I'm like a kid in a candy store when I hit the garden centre. I thought I had picked up all I needed on Wednesday but returned Friday for just one more thing that turned out to be three more things. It's their fault for bringing in more new stock.


----------



## Bobw235 (May 15, 2016)

Redd said:


> I'm like a kid in a candy store when I hit the garden centre. I thought I had picked up all I needed on Wednesday but returned Friday for just one more thing that turned out to be three more things. It's their fault for bringing in more new stock.

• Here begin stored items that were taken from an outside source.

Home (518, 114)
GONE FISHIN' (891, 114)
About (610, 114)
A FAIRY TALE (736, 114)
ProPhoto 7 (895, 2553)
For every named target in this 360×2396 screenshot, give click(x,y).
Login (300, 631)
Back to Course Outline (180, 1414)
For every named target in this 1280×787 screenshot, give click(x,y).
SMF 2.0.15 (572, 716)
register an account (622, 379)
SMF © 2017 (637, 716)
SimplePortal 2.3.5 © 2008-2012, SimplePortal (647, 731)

Ditto.  I was there the other day and couldn't find two plants that I wanted, so I bought others.  But....I'll be back for the some red annual sea grass and some Celosia plants.  Then have to find a place to put them.


----------



## Ruth n Jersey (May 15, 2016)

What I hate about these garden centers is that they put there plants out way to early. I know why they do it, people get spring fever and can't wait to buy. That means I have to buy early to get any kind of selection and try to nurse them along until it is safe to plant. Here in New Jersey it really is way to early to plant tomatoes.I bought the one in the photo because I knew that if I waited I wouldn't get that variety. Today I spent an hour covering my annuals because they say frost in some areas. Better to be safe than sorry.


----------



## tortiecat (May 16, 2016)

It is far too early to do any planting here; we have frost warnings for to-night!
I only have a small balcony on the sunny side of the building so it can get hot.
I will get some portulaca  which likes the sun, some geraniums, and several
herbs.  I am thinking of trying a tomato plant but don't know how ii will do
in the heat without any shade and it tends to be windy up here on the 5th floor.
Whatever_  get it wont be until the last week of the month, as I need my daughter
to go the nursery with me and to help me plant._


----------



## fureverywhere (May 16, 2016)

Pretty plants you've got there! I know what you mean about running wild in the garden department I had run out of empty pots and space more or less. But I just had to try the Hula Berry for something new. A huge pot and another bag of dirt later and I found a place for them. I keep a loose leaf journal of plants every year, then I can remember the hardy ones.


----------